§ Source excerpt:

[BEGIN]

The radio-collared tree kangaroos were located daily for six months using a hand-held radio receiver (AVM – LA12-Q receiver, AVM Instrument Company, CA, USA) with a three-element Yagi antenna. Locations were confirmed visually where possible (54% of locations were confirmed visually) and the position recorded using GPS (Garmin 12CX, Garmin International Inc, KS, USA or GeoExplorer® 3, Trimble Navigation Ltd CA, USA).

The home range area for each individual was calculated according to three different methods: Harmonic mean (HM), Kernel (KM) and Minimum Convex Polygon (MCP), using Ranges6 software [16]. The probabilistic methods (HM, KM) were included to provide information about the distribution of activity within the ranges (i.e. cores) and the MCP method was included to provide comparisons with other studies. The number of locations required to adequately define home range were determined by the incremental area analysis function of Ranges6 and showed that at least 70 locations were needed in this study. Three individuals with less than 70 locations were discarded from further analysis.

Grid size was estimated through visual analysis of contour plots that showed minimal cluster between individual contours. In this case the default (40 m×40 m) cell size in Ranges6 was the most appropriate for this study/analysis. The smoothing factor is a variable that modulates the density estimated by a kernel function to vary the tightness with which contours conform to locations [17]. This variable was determined by identifying a point in the kernel analysis where contours showed conformity towards the locations (smoothing factor = 40 in this study).

Home range cores were determined at the isopleths where the incremental change in home range size was minimized. The Harmonic mean cores defined in this way were at 45% and 70% (Fig. 1a), while the Kernel cores were at 50% and 75% (Fig. 1b). In both cases the 90% isopleths were used to define the entire range because it avoided undue emphasis on outliers that caused rapid increase in incremental change of area at isopleths above 90% (Fig. 1) [17]. These isopleths have been used to define the home ranges in the results. Results for the 95% isopleths have also been included, as well as 50% isopleths HM and 70% isopleth KM results, for comparison with other studies which commonly report 50, 70 and 95% isopleths.

Figure 1. The proportional incremental change in home range area, moving out from the centre of activity in increments of 5% isopleths (means ± standard error; n = 15).

Core areas corresponded to minima on the curve and the 90% isopleth was taken to represent the entire range- excluding the strong effects of outliers that increased the incremental changes at more inclusive isopleths (i.e. 95% and 100%). A) Harmonic mean; minima are at 45% and 70%. B) Kernel; minima are at 50% and 75%.

[END]

§ Provided material:

[BEGIN]

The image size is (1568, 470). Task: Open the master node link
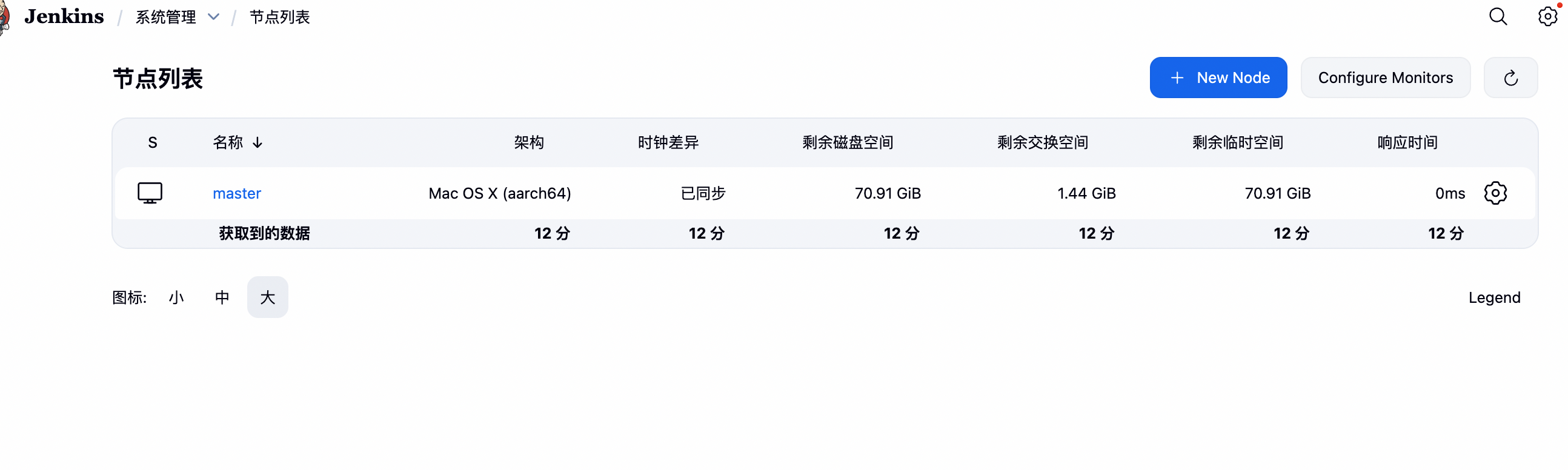tap(237, 193)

[END]

§ Written tasks:
a) Repeat from the passage on tree kangaroo home ranges, word for word, the portion starting with "Grid size was" and going on through "in this study).".
b) According to the passage on tree kangaroo home ranges, how many locations were needed to adequately define home range in this study?
c) Decide whether each statement below agrees with the passage on tree kangaroo home ranges. Give yes or no for each, and quote the words of the passage that settle it.
(i) The Kernel cores were at 50% and 75%.
(ii) Every location of the tree kangaroos was confirmed visually.
(iii) A smoothing factor of 40 was used in this study.

§ Answer set:
a)
Grid size was estimated through visual analysis of contour plots that showed minimal cluster between individual contours. In this case the default (40 m×40 m) cell size in Ranges6 was the most appropriate for this study/analysis. The smoothing factor is a variable that modulates the density estimated by a kernel function to vary the tightness with which contours conform to locations [17]. This variable was determined by identifying a point in the kernel analysis where contours showed conformity towards the locations (smoothing factor = 40 in this study).

b) At least 70 locations.

c)
(i) Yes: "while the Kernel cores were at 50% and 75%"
(ii) No: "54% of locations were confirmed visually"
(iii) Yes: "smoothing factor = 40 in this study"